The doctor asks if he ever injects, and he responds, “I usually sniff but sometimes I shoot.” The doctor tells him his infection is caused by bacteria, potentially carried by the needle into his body.
“It’s helpful for me to know what your goals are,” she tells him. “Have you thought about changing your use?”
“I’ve thought about it. But not right now,” Joe replies.
The doctor mentions there are medications available that could help him. “But in the meantime, let’s talk about how to keep you safe while you are using.”
She then gives him advice about naloxone, testing his drugs, not using alone, cleaning the skin, always using sterile needles and other tools, testing regularly for HIV and hepatitis C, and avoiding injecting in the same place too much. Finally, she prescribes him antibiotics and naloxone, and tells him where to get sterile syringes—including at some VA clinics.
But the biggest breakthrough happens next: Joe is back home shooting up with his friend, who tells him to hurry. Joe pauses to clean his skin first, and shows his friend the harm reduction supplies he just picked up. He shares that he just tested negative for HIV and hep C, thankfully, and warns they need to be careful.
“Why don’t you go first so I can make sure you’re good, then you can watch out for me?” Joe offers. He grabs a Narcan. “If things go wrong you just spray it up my nose.”
As the researchers developed the comic, the veterans they consulted emphasized that it should be simple, relatable, and show doctors being approachable.
“It’s also important how the doctor presents himself,” said one veteran, according to the Harm Reduction Journal paper. “Eye contact; are you looking at the screen? Are you warm? Are you cold? Are you being a doctor or are you being a person who is someone you can open up to?”
“Doctors have to listen and hear, listen and hear—that’s what develops trust.”
“The line ‘let’s talk more about that’ always tends to reel me in,” another veteran said. “Listen to me a little more. The more they listen to me, the more I am giving out information every word I say.”

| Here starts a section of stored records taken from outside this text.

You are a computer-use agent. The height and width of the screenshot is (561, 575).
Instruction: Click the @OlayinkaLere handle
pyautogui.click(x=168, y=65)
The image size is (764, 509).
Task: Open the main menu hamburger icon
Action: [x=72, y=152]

“Medical doctors always made me feel in fear that they knew me better than I did,” said a third. “That book-smart stuff scares me off. Doctors have to listen and hear, listen and hear—that’s what develops trust.”
The participants agreed that a comic can be helpful not just for the person reading it, but also for that person’s friends, loved ones and community. “If you educate the right person,” one said, “it gets back to the streets and they share the right information … When there is important information they spread it.”
Hyde explained how important it is for doctors to change how they approach drug-related injuries or illness, and to realize they already have some knowledge for how to treat patients.
“A very common reaction from providers is, ‘I’ve not seen anyone inject drugs, I don’t feel comfortable talking about this,’” she said. “But you actually do; you put in an IV line, you clean the skin, you use a new needle every time, you know what vein care looks like. So [we’re trying] to connect what they already know with ways to talk with people about staying safe.”
Hyde said the comic will now go to the Veterans Administration, where it will undergo additional edits before being distributed to clinics and hospitals throughout the country.